Tuesday, December 4, 2007

Alleged accomplices in Taylor killing could face harsh penalties

By Pat Gillespie
Originally posted on December 04, 2007

Miami police have charged four Lee County men in the death of NFL star Sean Taylor, and under Florida law — even if only one person shot Taylor — all may suffer the consequences.

Charles Wardlow, 18, Eric Rivera Jr., 17, Venjah Hunte, 20, all of Fort Myers, and Jason Scott Mitchell, 19, of Lehigh Acres face first-degree murder, attempted armed robbery and armed burglary charges.

Taylor was shot in his Miami home Nov. 26 and died the next day.
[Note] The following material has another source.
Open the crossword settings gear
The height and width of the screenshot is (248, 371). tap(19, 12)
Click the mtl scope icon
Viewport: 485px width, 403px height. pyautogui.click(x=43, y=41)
State Attorney's Office felony division chief Kelly Worcester, who has no connection to the case, said the felony murder rule is designed to punish those who commit a felony while using a weapon and cause a person to die.

"What gets you there is your part in a felony and someone died," said Worcester, whose office is in Fort Myers. "That's the first thing they say: 'I didn't mean for that to happen.'"

If the Miami-Dade State Attorney's Office seeks a grand jury indictment on first-degree murder against all four and chooses to seek the death penalty, Rivera could only face a life sentence because he was younger than 18 at the time of the crime.

Miami-Dade State Attorney's Office spokesman Ed Griffith said it's premature to discuss the death penalty.

The Miami-Dade office has a death penalty committee, as does Lee County, and reviews the facts of a case to determine what type of sentence the state attorney should seek.

"From our point of view, you don't preclude any options," Griffith said. "Whether the death penalty is sought or not depends on the circumstances of the crime."

Fort Myers attorney Wilbur Smith, who is representing Rivera, said he thinks Rivera's case could be resolved in a matter of months. He said public pressure and the fact that Taylor's father, Pedro, is the police chief in Florida City could cause prosecutors to move the case quickly.

"This case could be resolved in 30 days," he said. "There's a lot of factors that will control this case."

Smith said he predicts Rivera's case could end in a plea, but he wouldn't say whether Rivera was the person who shot Taylor.

Sawyer Smith, Wilbur Smith's son and Mitchell's attorney, said Mitchell's case could be handled quickly as well.

"This is not the type of thing where we're going to get on the courthouse steps," he said. "Right now, we're mostly concerned with not further impacting the Taylor family."

Fort Myers attorney David Brener, who represents Wardlow, said he is preparing as if the case will go to trial. He said he will speak with prosecutors about a plea deal when the time comes.

"Whether that's going to happen or not remains to be seen," he said.

Fort Myers attorney Michael Hornung, who represents Hunte, said his client understands the law means he could face life in prison or death, if convicted.

"That's what concerns Mr. Hunte at this time," Hornung said. "He's well aware of how serious these crimes are."